Set down the records below verbatim, from the line with "Viewport: 1058px width, 856px" up to and including the line with "click(x=696, y=48)", omitting the pictures.

═══ DATASET EXTRACT

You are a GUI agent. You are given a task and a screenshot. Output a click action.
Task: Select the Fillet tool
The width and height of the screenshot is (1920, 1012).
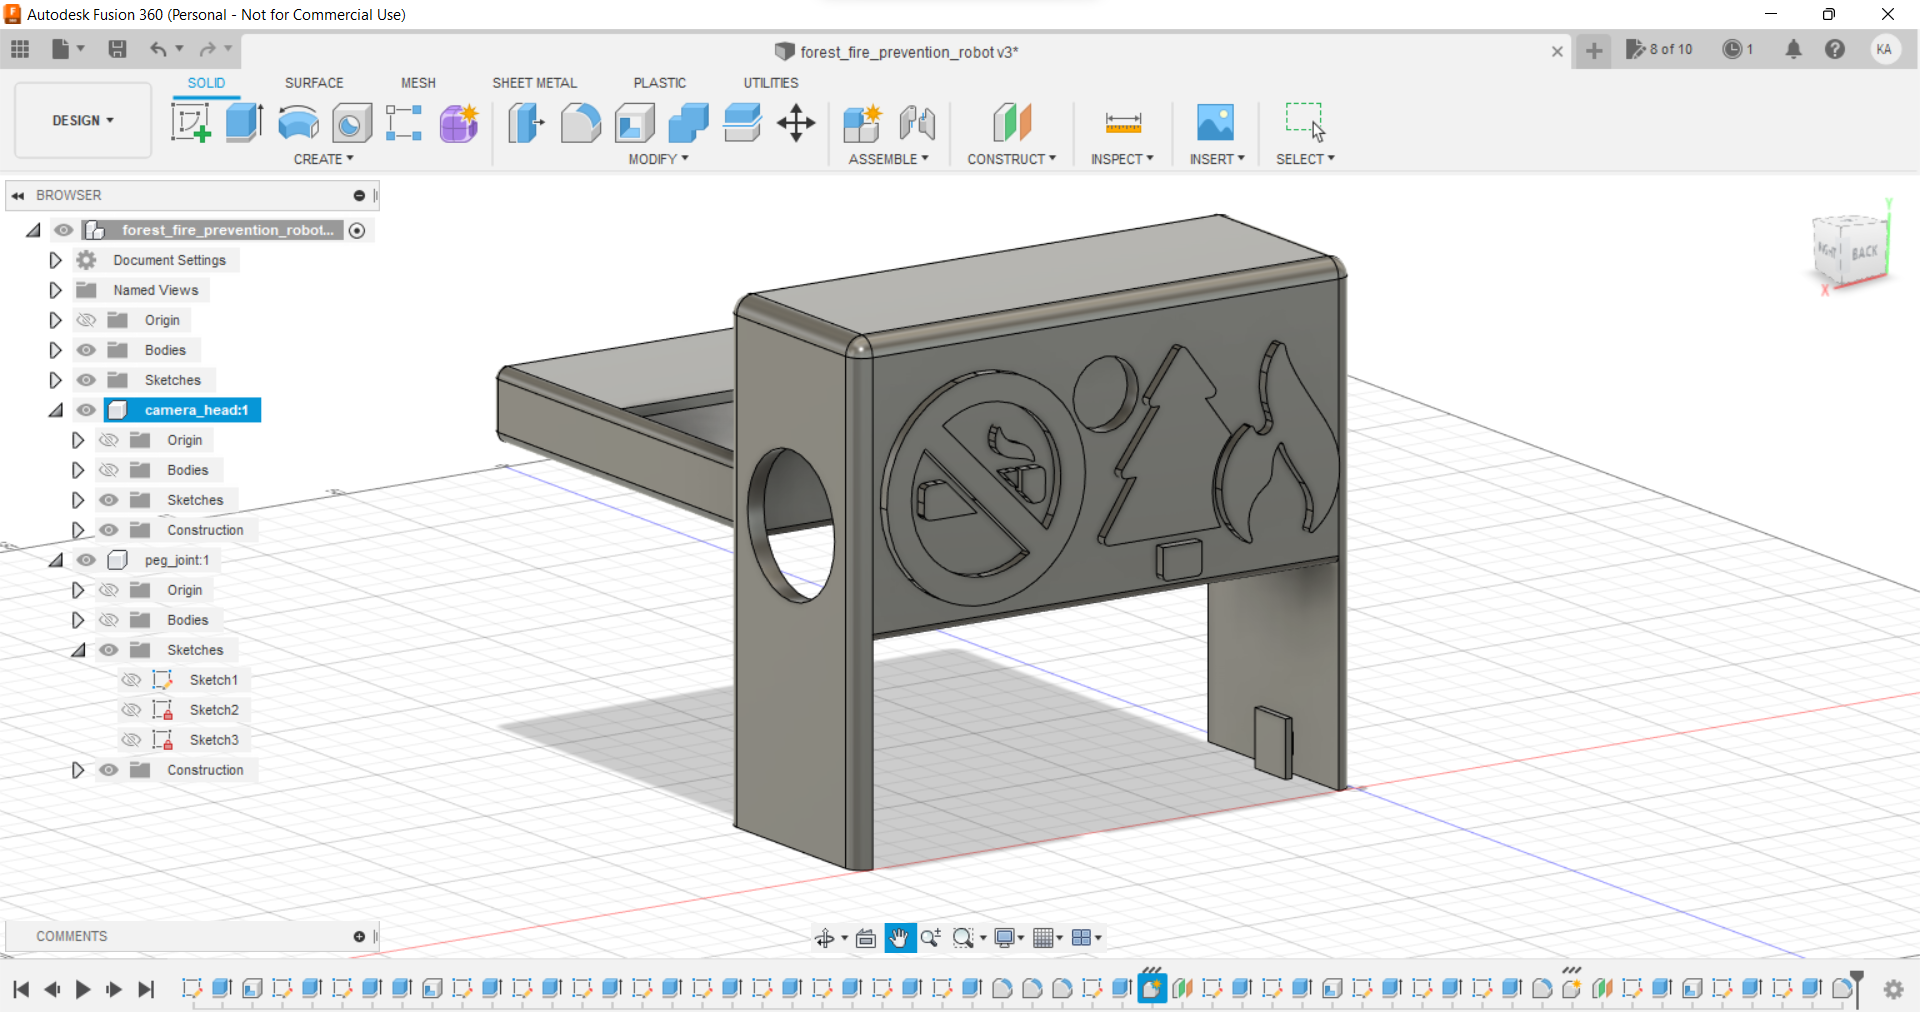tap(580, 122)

══════
═══ DATASET EXTRACT

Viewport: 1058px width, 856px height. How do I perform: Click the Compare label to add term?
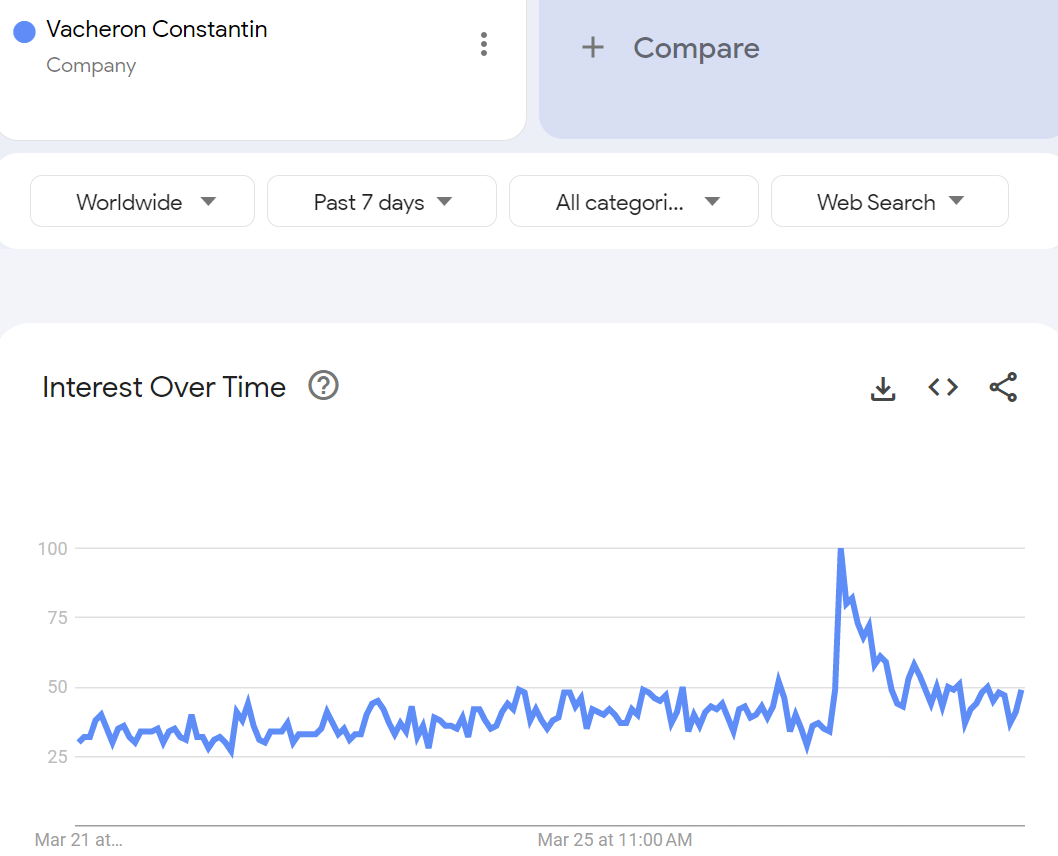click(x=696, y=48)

══════

**ANSWER IN FULL:**
Viewport: 1058px width, 856px height. How do I perform: Click the Compare label to add term?
click(x=696, y=48)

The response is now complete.